Back in January, I wrote a post about the dangers of rushing to judgment based on small numbers. I recommended that even if GWO has declared a winner, it’s best to let experiments continue to run at least two weeks and gather at least 100 conversions per version. Today I’m going to play devil’s advocate and argue that in some cases, you might just want to pull the plug earlier!
We’re currently running an A/B test for a lead-generation website. We believed that the original version of the page had lots of room for improvement, so we were pretty confident we could boost conversions.
GWO very quickly confirmed our suspicions: four days into the test, GWO declared a winner. Our version B was outperforming the original by 139%.
We urged the client to keep the test running, for the reasons discussed in my earlier post. They agreed and the test is still running. In the past few days, the observed improvement has fluctuated, but it’s clear the new page is better. It’s just a question of how much better.
My normal inclination would be to keep the test running until the numbers settle down.
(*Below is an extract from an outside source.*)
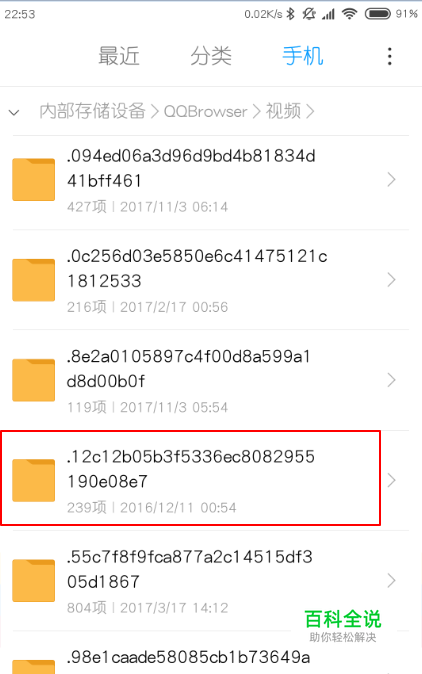Open the folder named .8e2a0105897c4f00d8a599a1d8d00b0f
This screenshot has height=674, width=422.
point(211,380)
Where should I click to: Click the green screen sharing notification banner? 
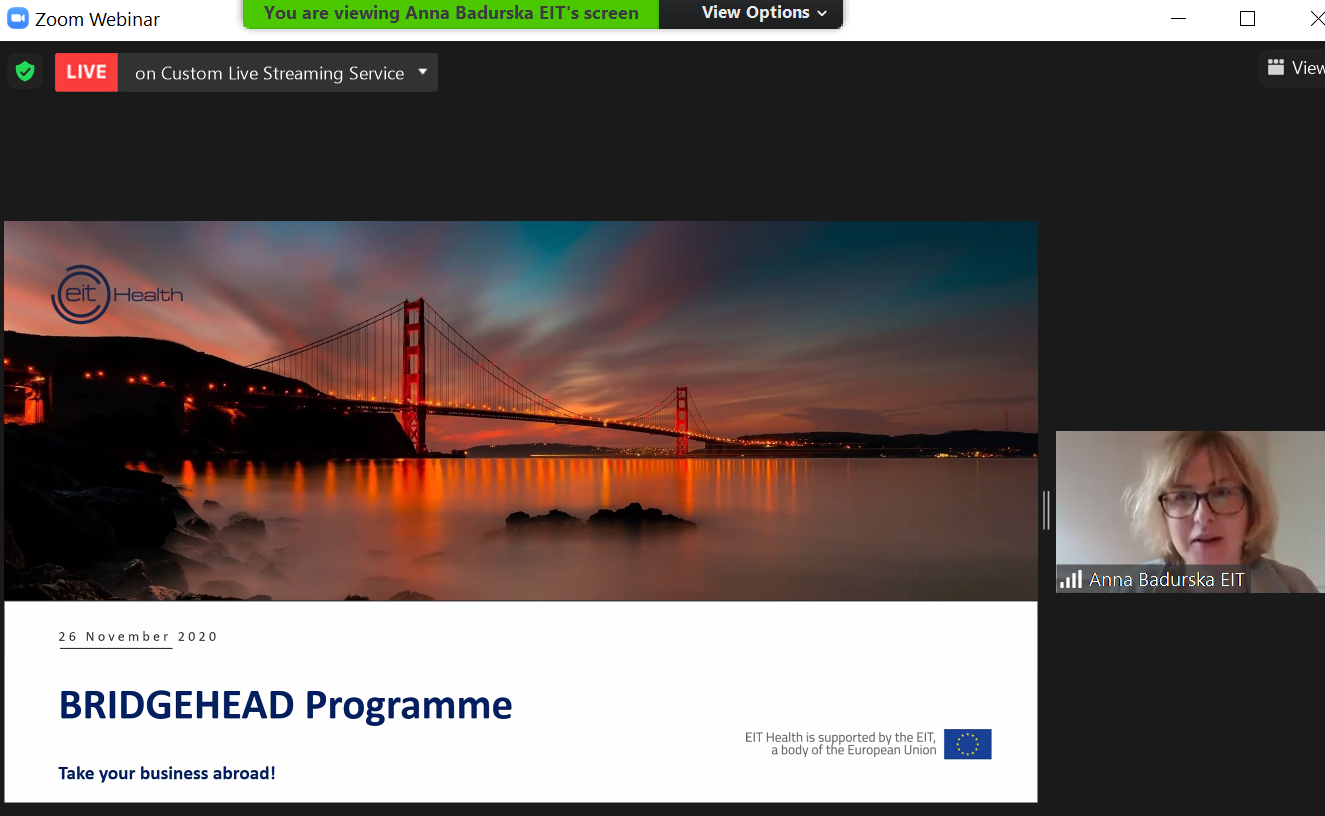pos(451,13)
But there is a serious potential downside to doing so: by continuing to show the losing version to half of our client’s visitors, our client is potentially losing sales. The longer we keep the test running, the more our client is potentially losing!
So… do we keep the test running until we get more precise numbers? Or do we stop the test now, take full advantage of the improved performance of the new page, and move on to the next test?
I’d like to suggest some guidelines as to when it’s better to end experiments earlier than normally recommended. For example, if all these criteria are met, perhaps it’s better to stop the experiment:
- GWO has declared a winner.
- The results, though early, indicate a very large difference in performance between pages;
- There is no reason to doubt the early results (i.e. the large performance difference is not unexpected);
- There is no reason to expect that seasonal or day-of-week/month factors may have skewed results; and
- Each conversion has a substantial monetary value (i.e. there’s a good chance that keeping the experiment running is costing the client money).
It seems to me, the bottom line is this: though GWO utilizes the scientific methodologies of A/B and multivariate testing, its purpose is for marketing, not pure science. We need to know which page performs better, but we don’t necessarily need to know precisely how much better.
Keeping an experiment running can be costly. Sometimes it’s better just to pull the plug early and move on to the next test.